[[ EXERCISE INPUT open ]]

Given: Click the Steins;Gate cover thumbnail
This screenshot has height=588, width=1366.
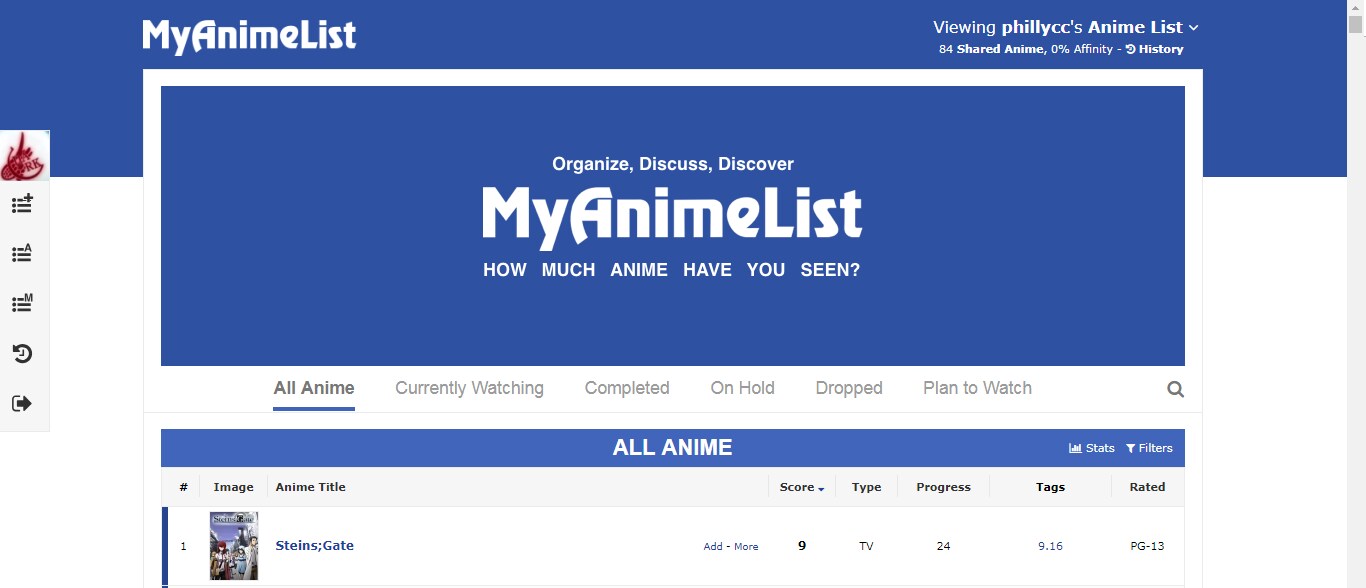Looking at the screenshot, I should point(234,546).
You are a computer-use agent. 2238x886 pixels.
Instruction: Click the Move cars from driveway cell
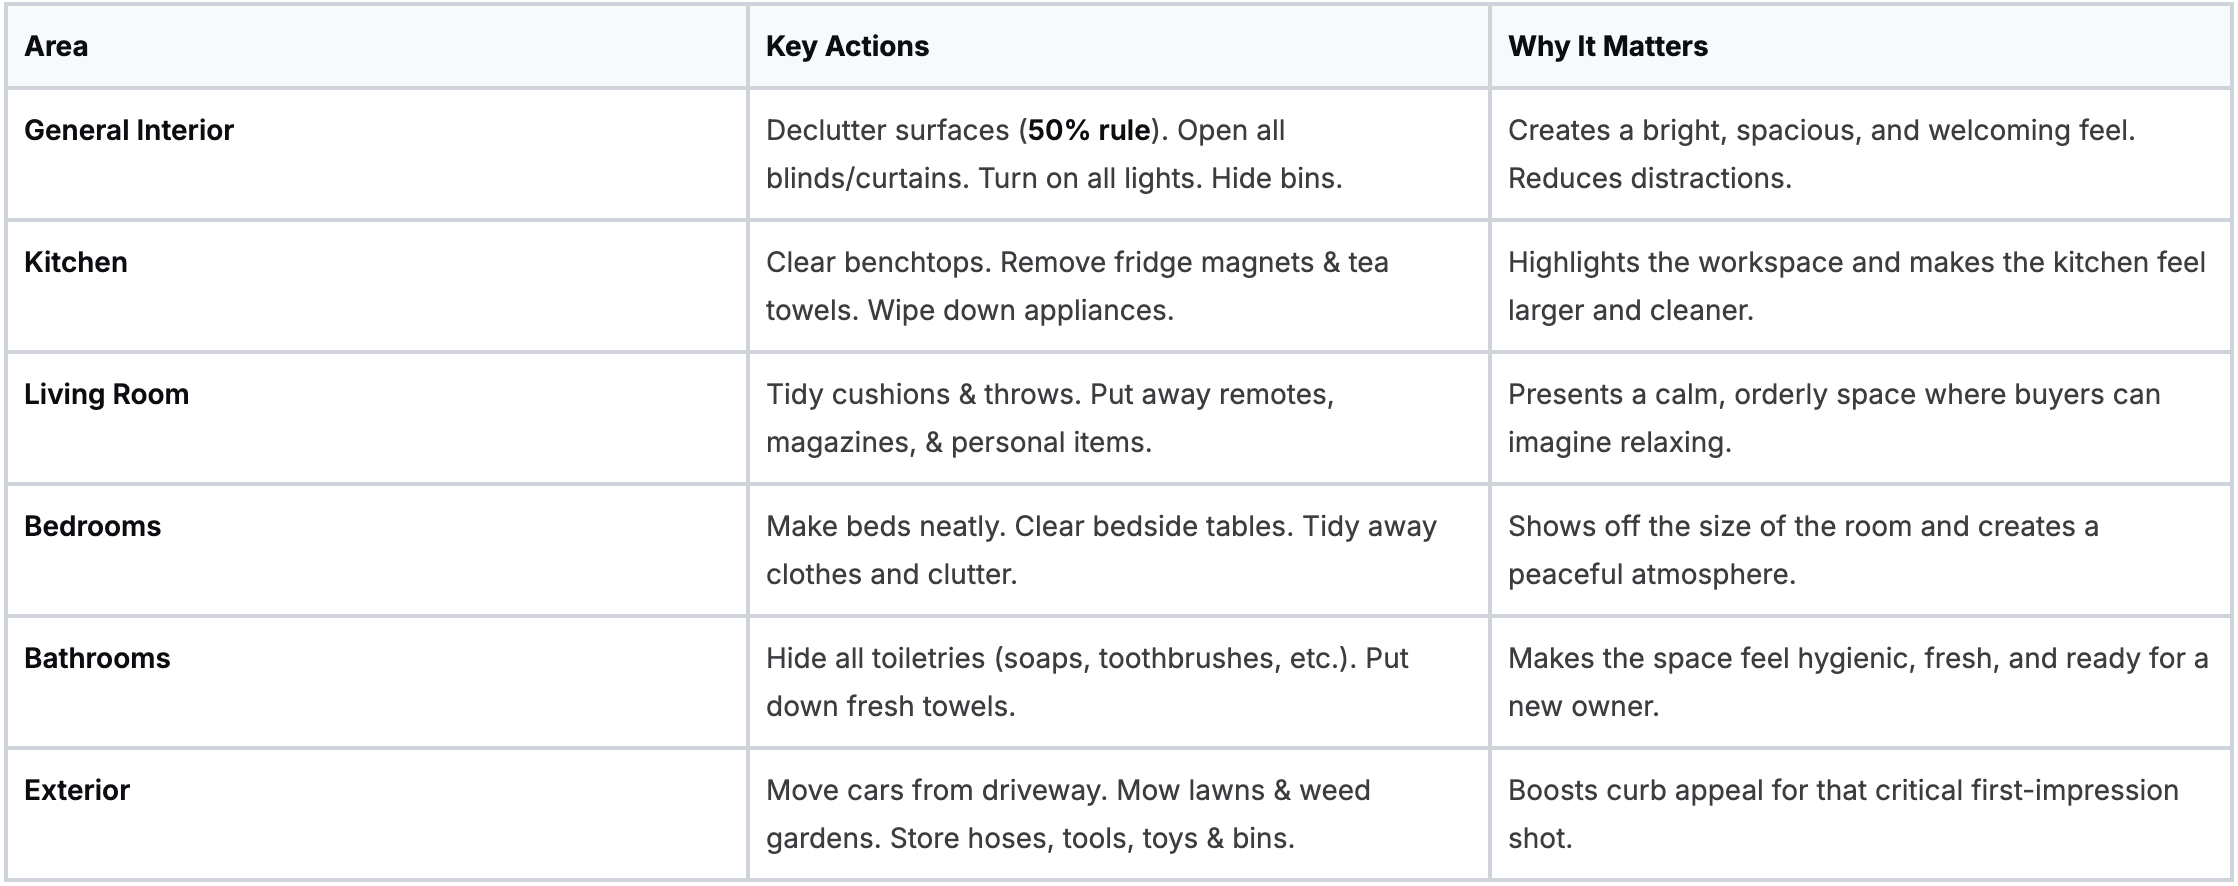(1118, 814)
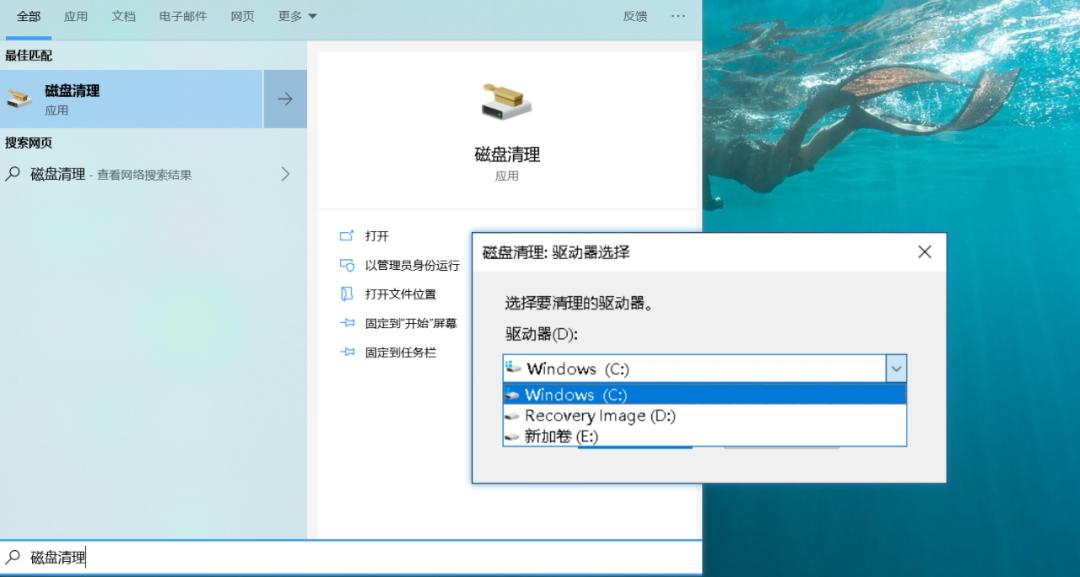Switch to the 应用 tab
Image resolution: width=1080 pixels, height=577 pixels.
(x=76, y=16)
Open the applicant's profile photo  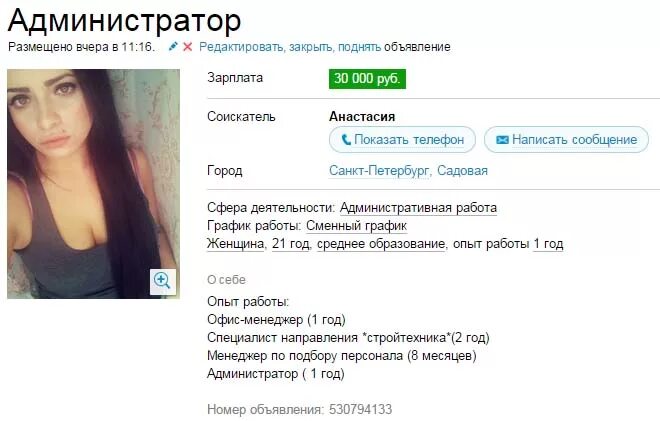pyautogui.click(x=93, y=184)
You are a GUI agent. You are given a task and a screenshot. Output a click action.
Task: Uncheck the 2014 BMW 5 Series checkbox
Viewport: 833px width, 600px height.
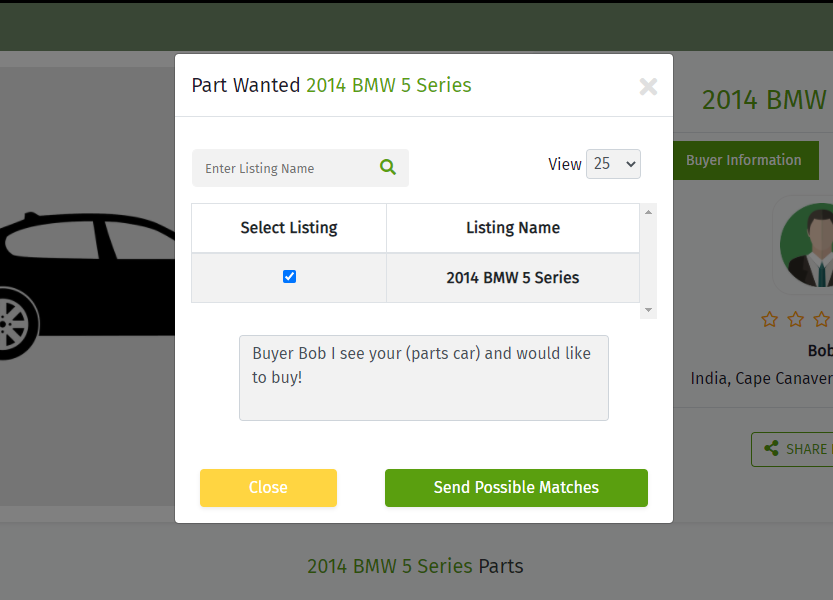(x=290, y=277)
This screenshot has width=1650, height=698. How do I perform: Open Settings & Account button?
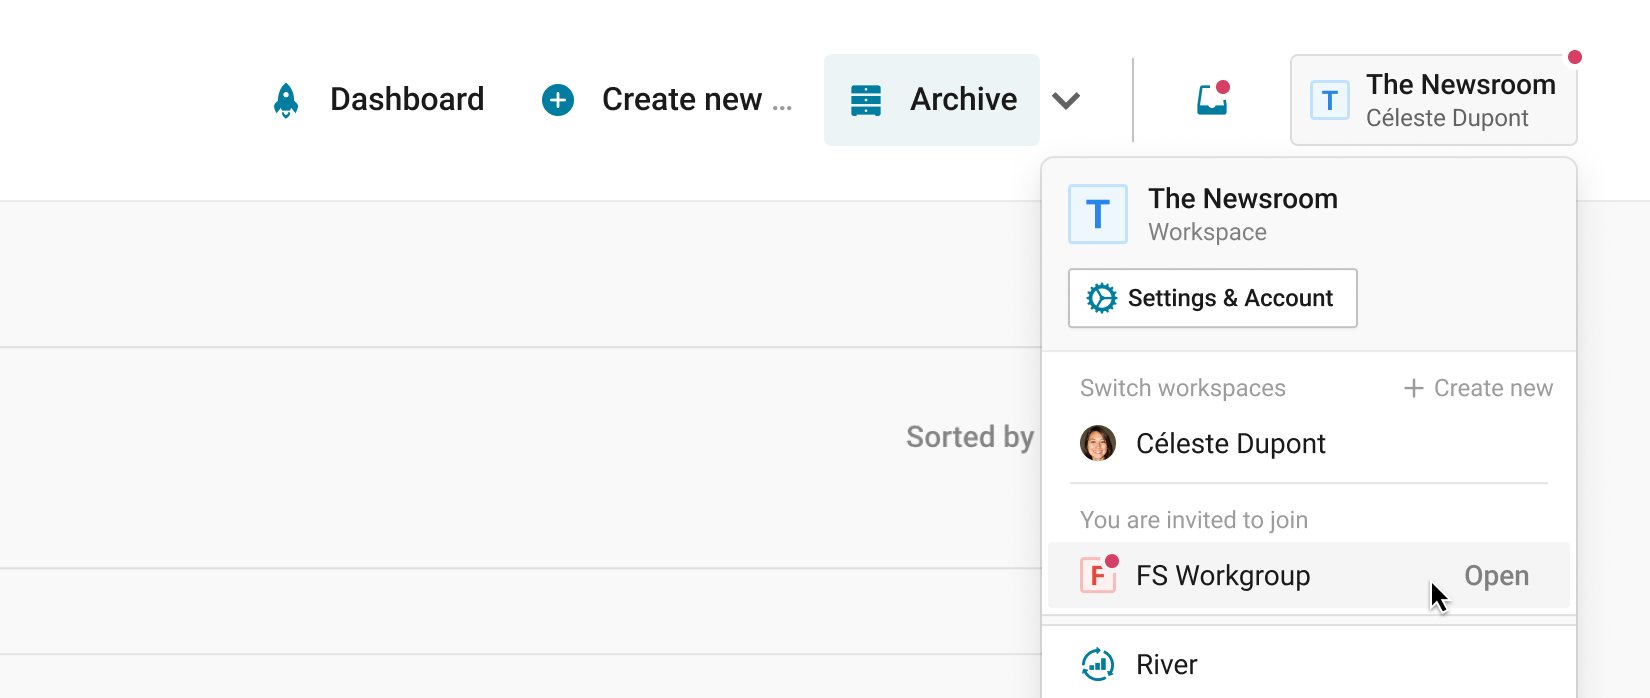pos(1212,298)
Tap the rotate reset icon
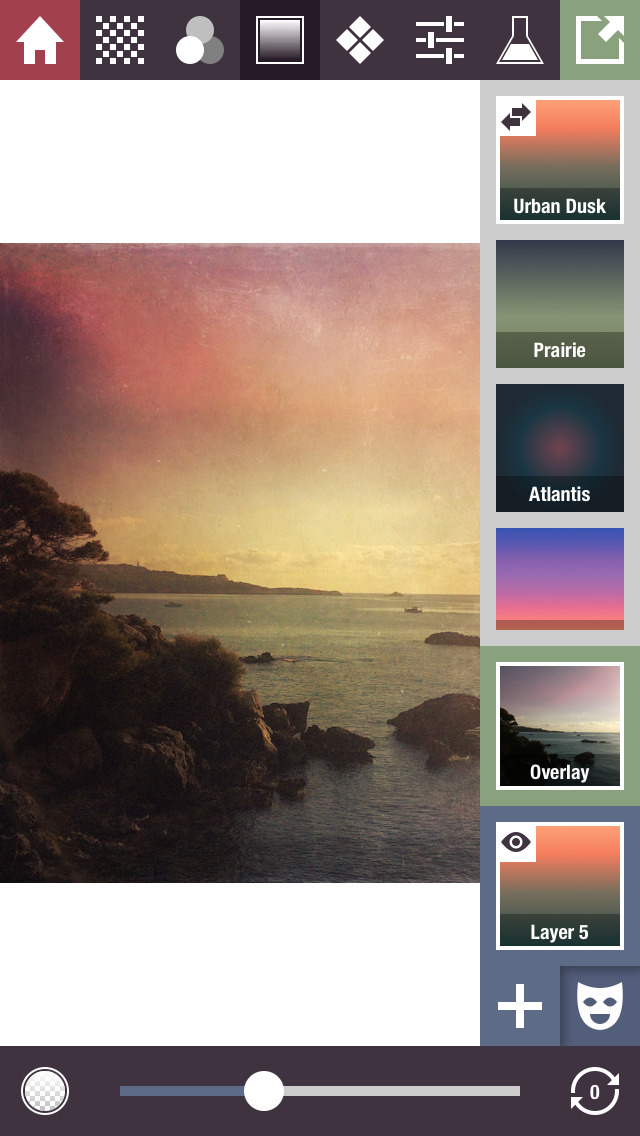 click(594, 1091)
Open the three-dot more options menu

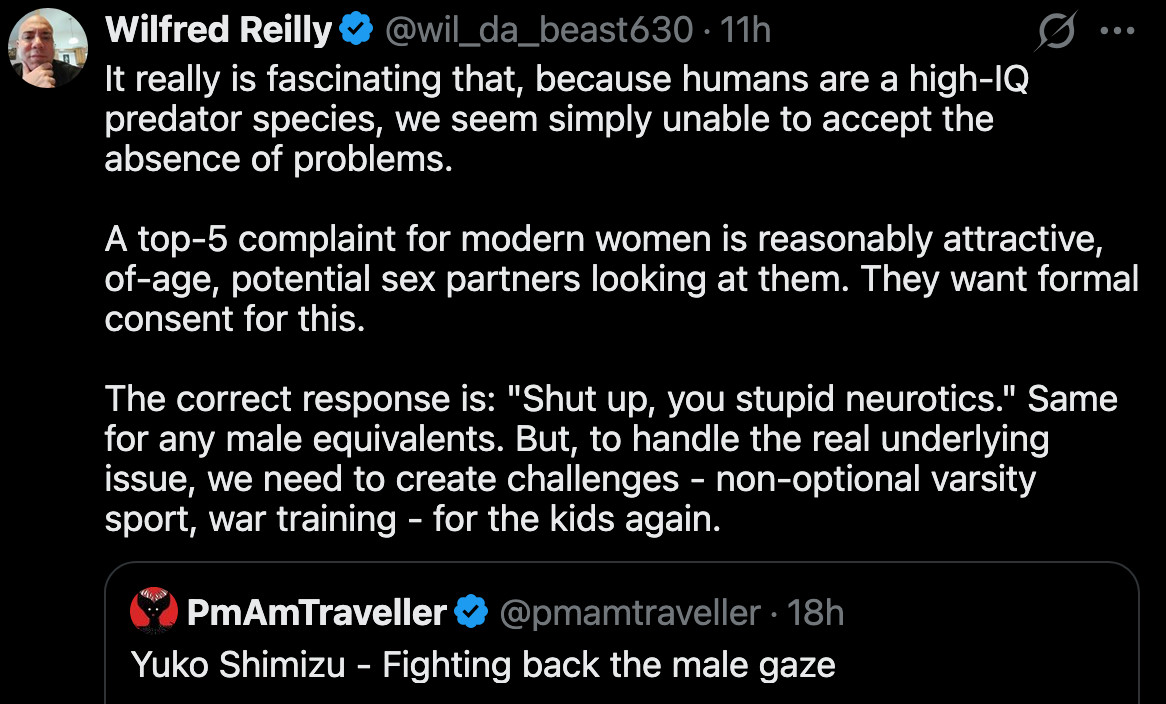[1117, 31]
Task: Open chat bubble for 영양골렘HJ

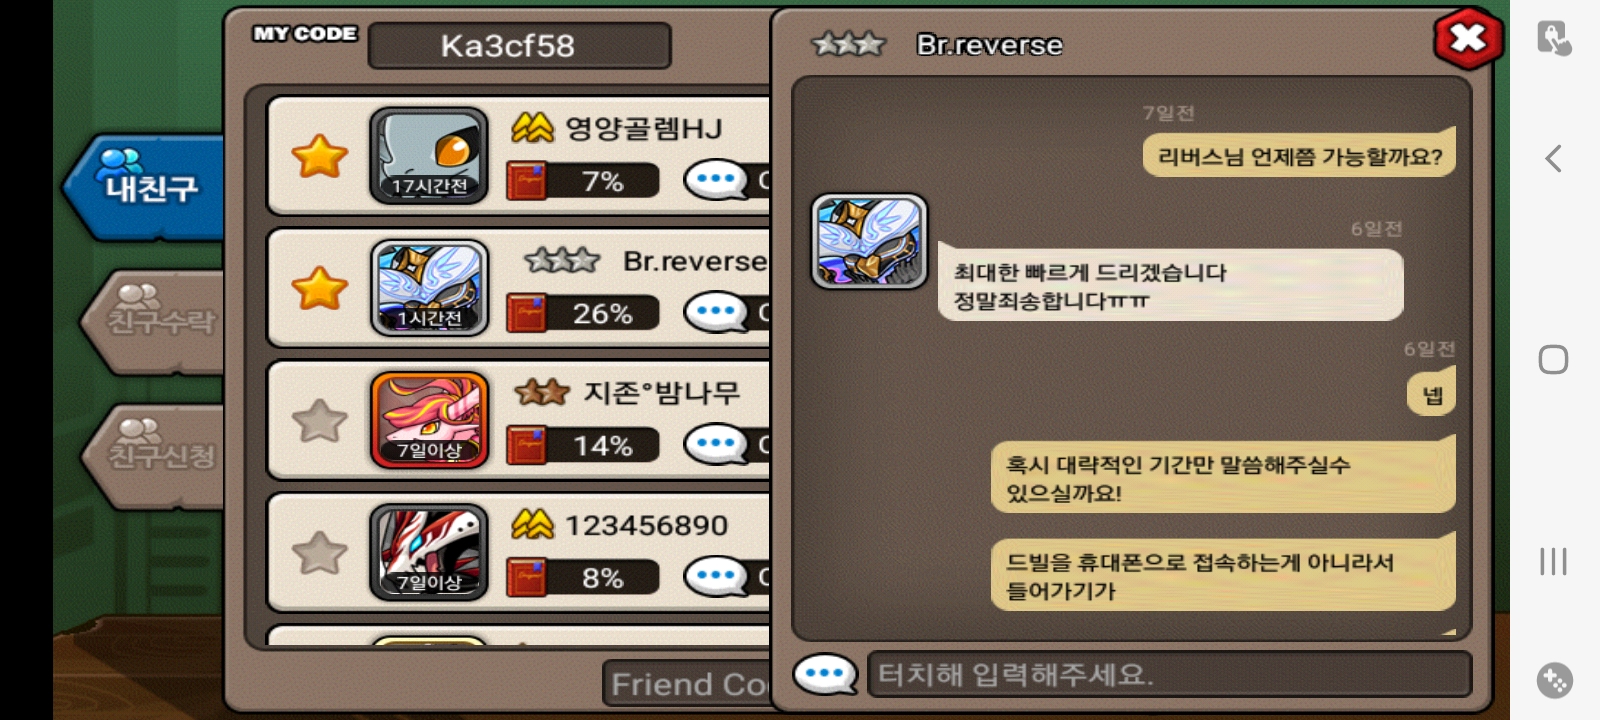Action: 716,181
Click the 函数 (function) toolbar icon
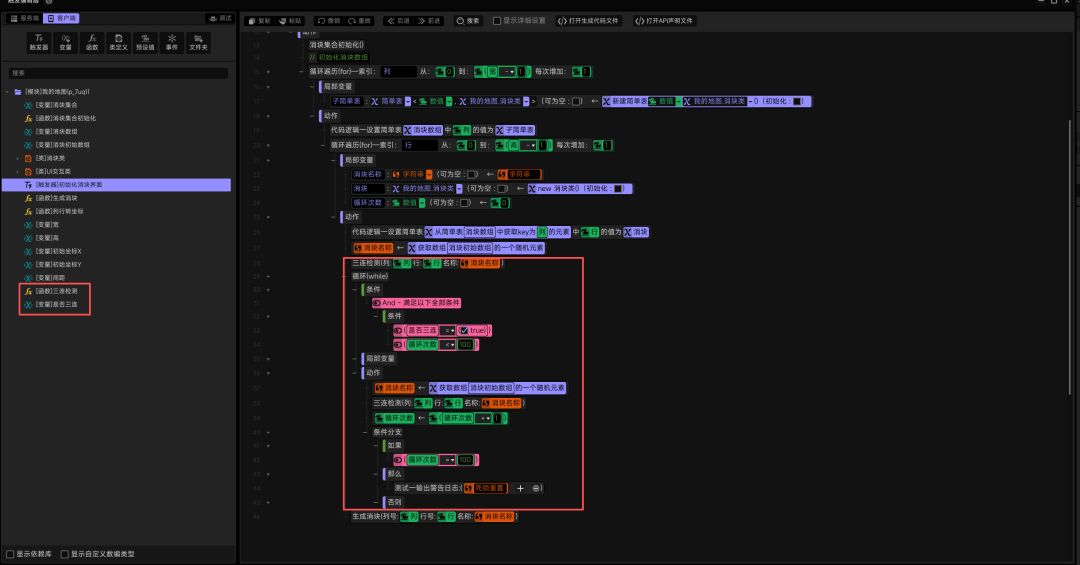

[[ EXERCISE INPUT closed ]]

* **PROBLEM REQUIREMENTS**: Restate word for word only the lines that run from the line holding "Task: Uncheck the 2014 BMW 5 Series checkbox" to the end of the data, both ends kept, leaving every picture out.

* **RESULT FOR THIS TASK**:
Task: Uncheck the 2014 BMW 5 Series checkbox
Viewport: 833px width, 600px height.
(x=290, y=277)
This screenshot has width=1650, height=698. How do I perform: Open Settings & Account button?
pos(1212,298)
Tap the rotate reset icon
 click(594, 1091)
Open the three-dot more options menu

[1117, 31]
Task: Open chat bubble for 영양골렘HJ

Action: 716,181
Click the 函数 (function) toolbar icon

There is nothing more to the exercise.